Мой день: утром — примус и писанье своего — до 11 ч., с 11 ч. — 1 ч. купанье, т. е. пляж, около 2 ч. обед, от 2 ч. — до 4 ч. — Мурин сон в комнате с окном и моя беспризорность (бесстоловость), 4 ч. — чай, 5 ч. — 7 ч. — прогулка или пляж, около 8 ч. — ужин, а там — тьма и ночь, т. е. опять Мурин сон, а я в кухне — при открытой двери освещенная, верней — светящая — как маяк, при закрытой — закупоренная как бутылка, и опять нет стола, а доска годная разве только для кораблекрушения.[1077]
Словом, у меня третий месяц нет своего угла, и поэтому я очень мало сделала за это лето, хотя как будто было много свободного времени. (Вот сейчас пишу Вам вместо стихов, т. е. утром, и к тетради за весь день уже не прикоснусь: не смогу. Т. е. буду таскать ее на пляж, и буду сидеть с ней на коленях на своей скворешенной лестнице, но в лучшем случае — несколько строк. Повторяю: без стола — не могу, не говоря уже о карандаше: символе бренности и случайности.)
А все входы и выходы! Один Мур чего стоит: — Мама, скоро купаться? — Мама, огромный паук: наверное тарантул! — Мама, мяч раз-дулся! (т. е. выдохся). — Мама, я кончил «Dimanche Illustre»![1078] и лейтмотив всех каникул: — Ма-ама! Что-о мне де-е-е-лать?!
Но лето (помимо писанья, а оно главное: после Мура — главное, второ-главное) — было чудное. Говорю — было, п. ч. оно явно кончилось. Остатки. Улыбки. И если бы я могла быть как все — или хотя бы — жить как все — я этим летом была бы счастлива. Но все — отдыхали — от работы: службы, очевидно нелюбимой, мой же отдых и есть моя работа. Когда я не пишу — я просто несчастна, и никакие моря не помогут.
Теперь — о другом. За последние годы я очень мало писала стихов. Тем, что у меня их не брали — меня заставили писать прозу. Пока была жива «Воля России»,[1079] я спокойно могла писать большую поэму, зная — что возьмут. (Брали — всё, и за это им по гроб жизни — и если есть — дальше — благодарна.) Но когда В<оля> Р<оссии> кончилась — остался только Руднев, а он сразу сказал: — Больших поэм мы не печатаем.

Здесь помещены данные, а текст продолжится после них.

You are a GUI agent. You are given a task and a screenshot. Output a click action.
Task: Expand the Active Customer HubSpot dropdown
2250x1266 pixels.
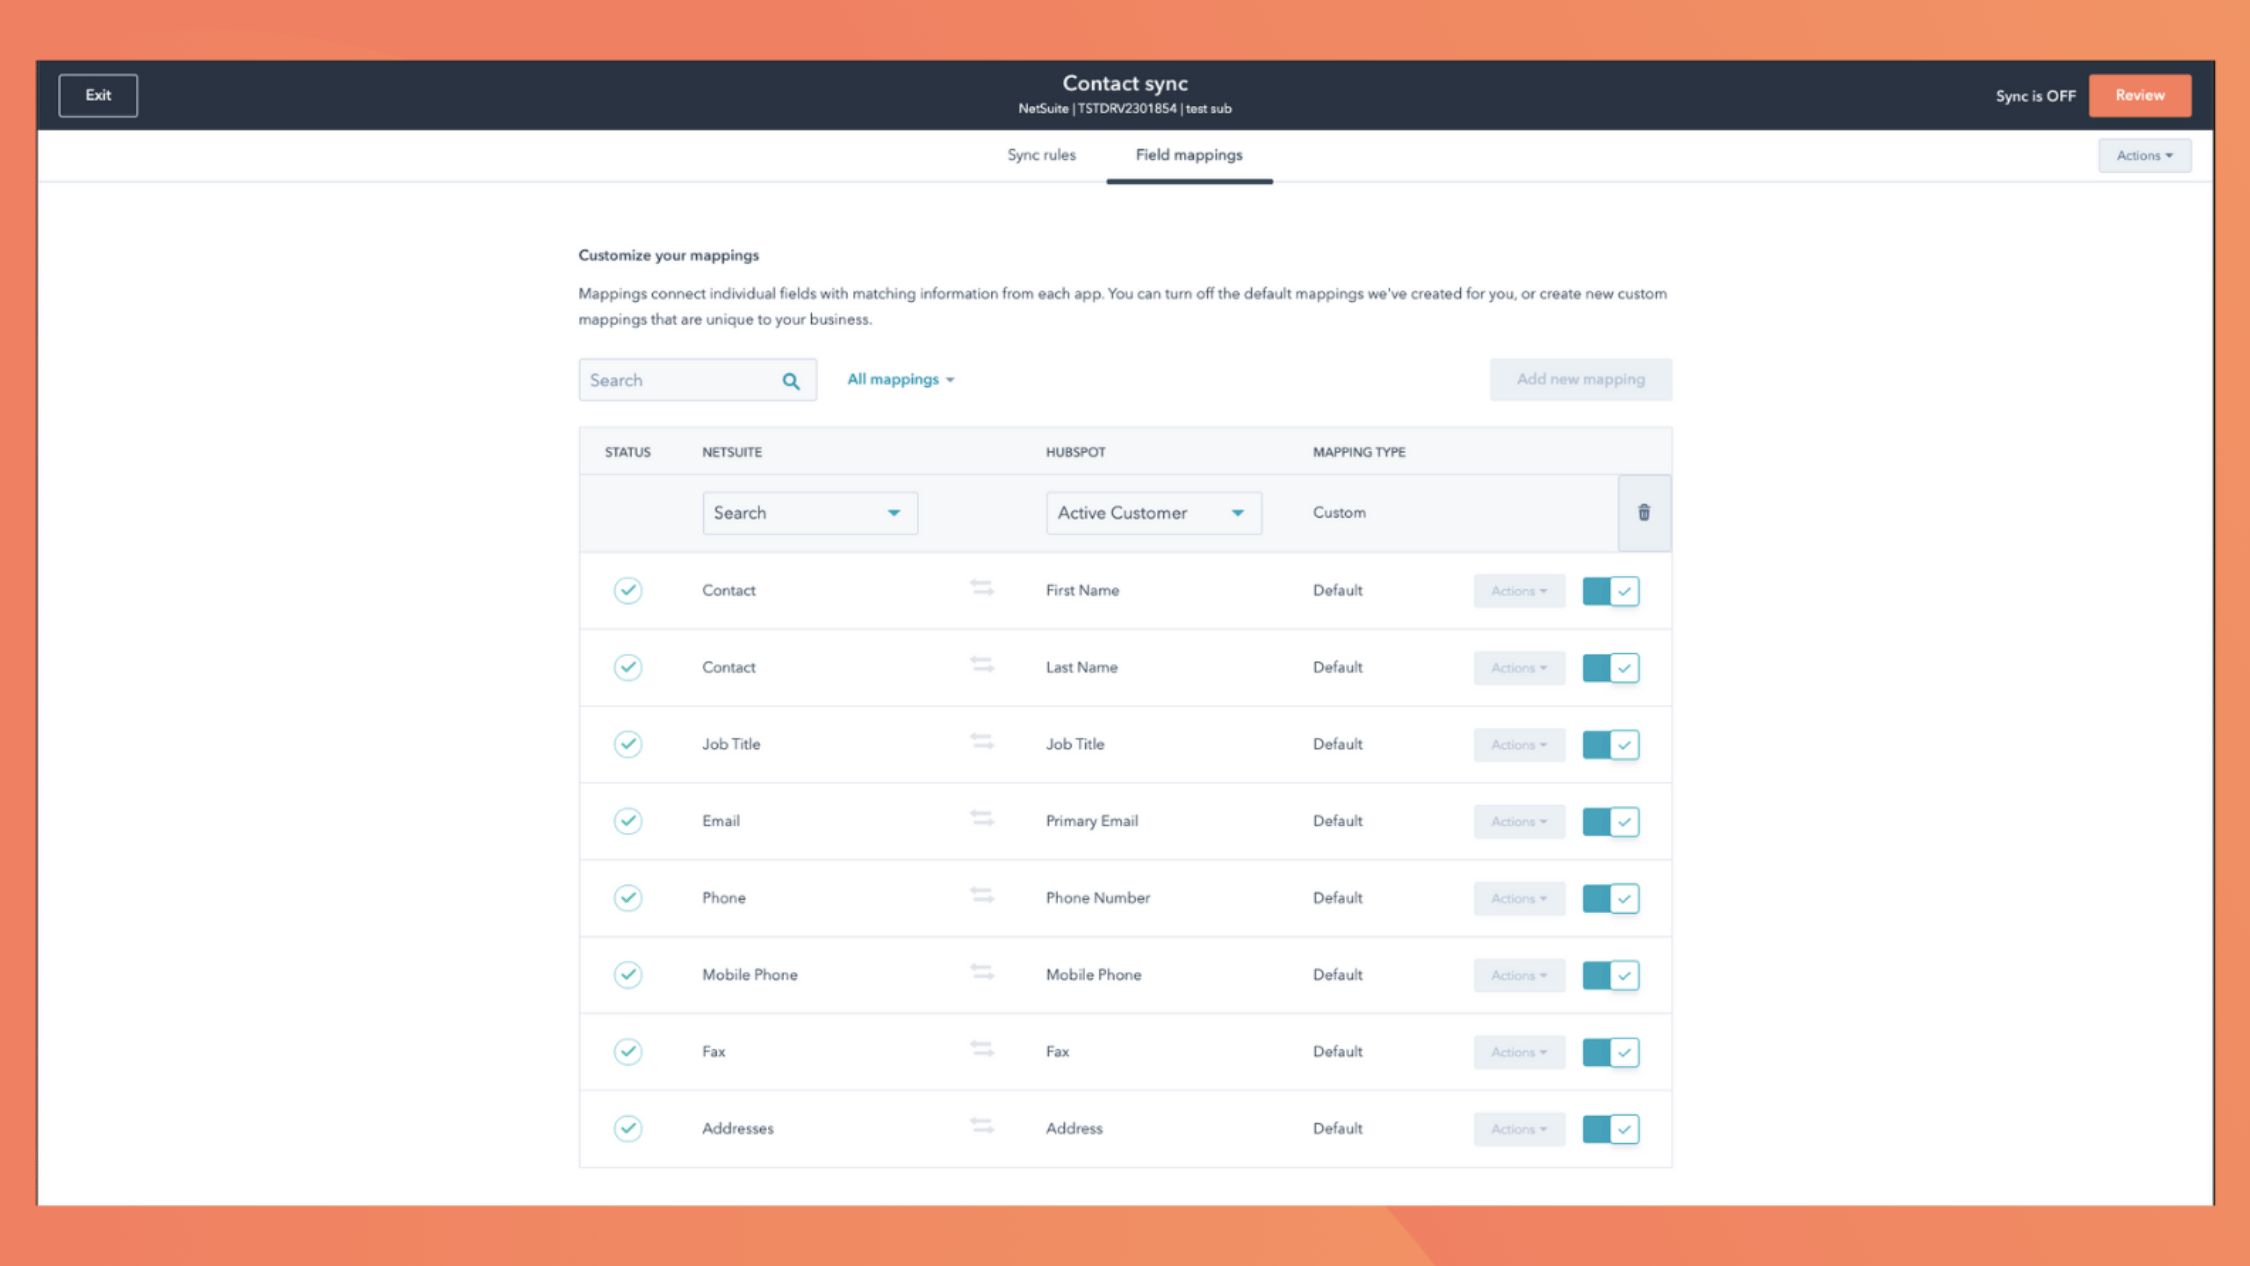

Нам нужно на 12-ти страницах — 15 поэтов.
Куда же мне было деваться с моими большими вещами? Так пропал мой Перекоп — месяцев семь работы и 12 лет любви — так никогда не была (и навряд ли будет) кончена поэма о Царской Семье. Так пропал мой французский Молодец — La Gars — и по той же причине: поэмы не нужны. А мне нужно было — зарабатывать: и внешне оправдывать свое существование. И началась — проза. Очень мной любимая, я не жалуюсь. Но все-таки — несколько насильственная: обреченность на прозаическое слово.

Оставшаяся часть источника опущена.